Thursday, September 14, 2006

DO YOU STILL BELIEVE THAT ELECTRONIC VOTING IS SECURE?

The Center of Information Technology Policy Department at Princeton recently conducted a study on the Diebold AccuVote-TS and its newer relative the AccuVote-TSx electronic voting machines.

The Department analyzed the machine's hardware and software, performed experiments on it, and considered whether real election practices would leave it suitably secure. It was found that the machine is vulnerable to a number of extremely serious attacks that undermine the accuracy and credibility of the vote counts it produces. The full study can be reviewed at:

http://itpolicy.princeton.edu/voting/ts-paper.pdf

The main findings of the study were:

(1) Malicious software running on a single voting machine can steal votes with little if any risk of detection. The malicious software can modify all of the records, audit logs, and counters kept by the voting machine, so that even careful forensic examination of these records will find nothing amiss. The Department constructed demonstration software that carries out this vote-stealing attack.

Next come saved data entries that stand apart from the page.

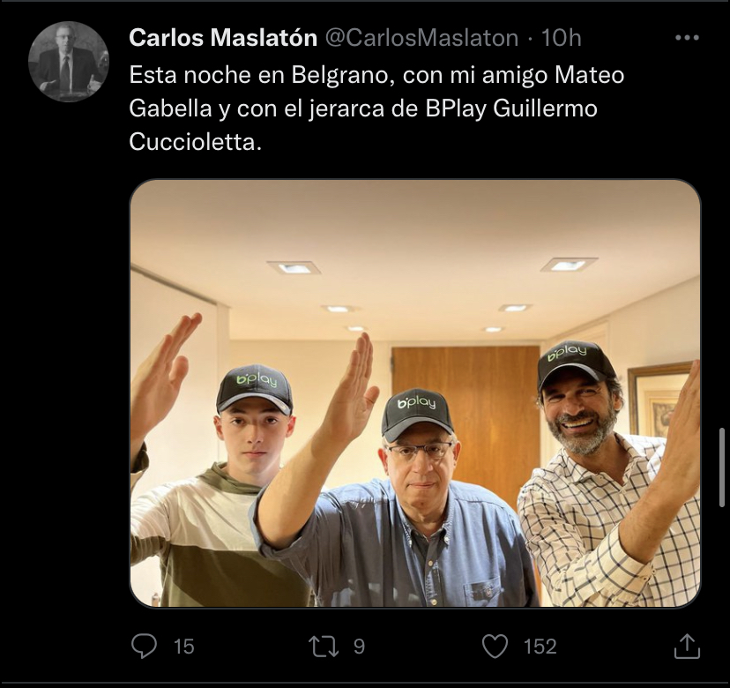
Task: Click the like count number 152
Action: point(540,647)
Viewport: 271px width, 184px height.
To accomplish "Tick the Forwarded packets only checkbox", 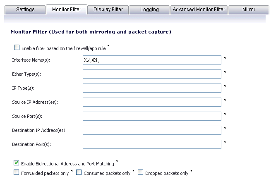I will click(17, 173).
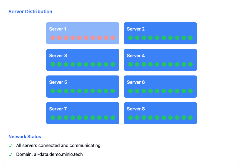This screenshot has height=167, width=244.
Task: Click the checkmark next to all servers connected
Action: point(11,145)
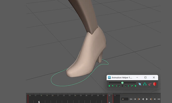Click the Maya logo in Animation Helper title bar
Viewport: 172px width, 103px height.
109,77
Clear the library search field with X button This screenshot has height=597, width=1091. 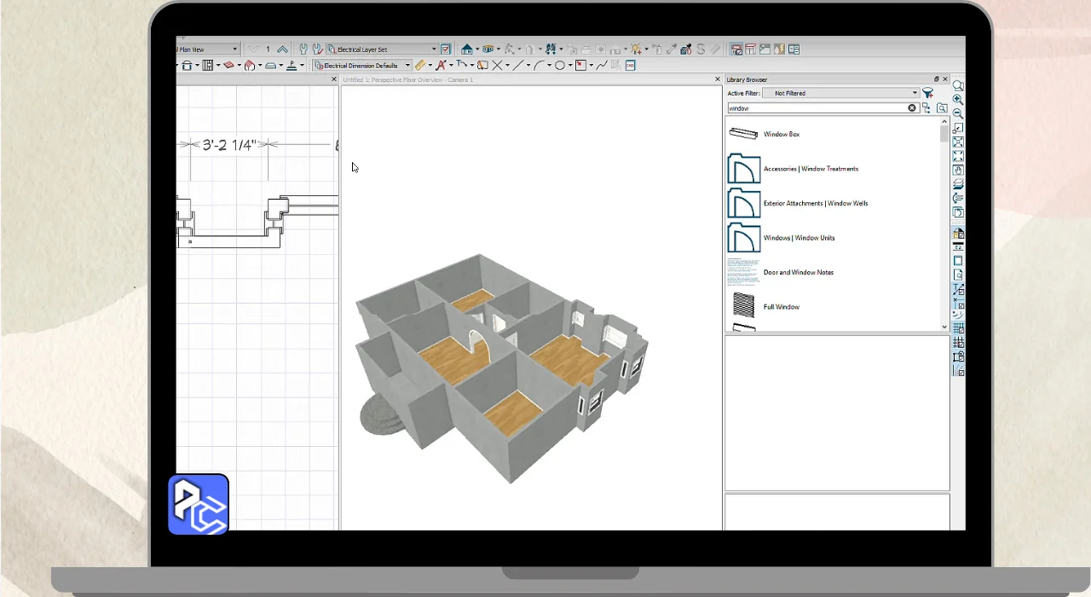(x=911, y=108)
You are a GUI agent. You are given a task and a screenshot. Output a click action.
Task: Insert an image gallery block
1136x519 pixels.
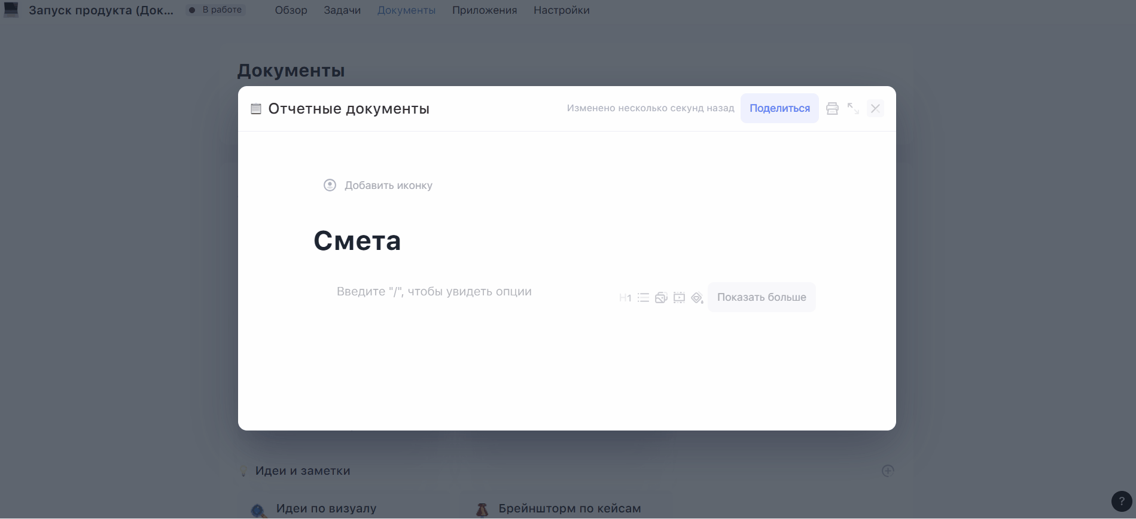(x=661, y=298)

(2) Anyone who has physical access to a voting machine, or to a memory card that will later be inserted into a machine, can install said malicious software using a simple method that takes as little as one minute. In practice, poll workers and others often have unsupervised access to the machines.

(3) AccuVote-TS machines are susceptible to voting-machine viruses — computer viruses that can spread malicious software automatically and invisibly from machine to machine during normal pre- and post-election activity. The Department constructed a demonstration virus that spreads in this way, installing its demonstration vote-stealing program on every machine it infects.

(4) While some of these problems can be eliminated by improving Diebold's software, others cannot be remedied without replacing the machines' hardware. Changes to election procedures would also be required to ensure security.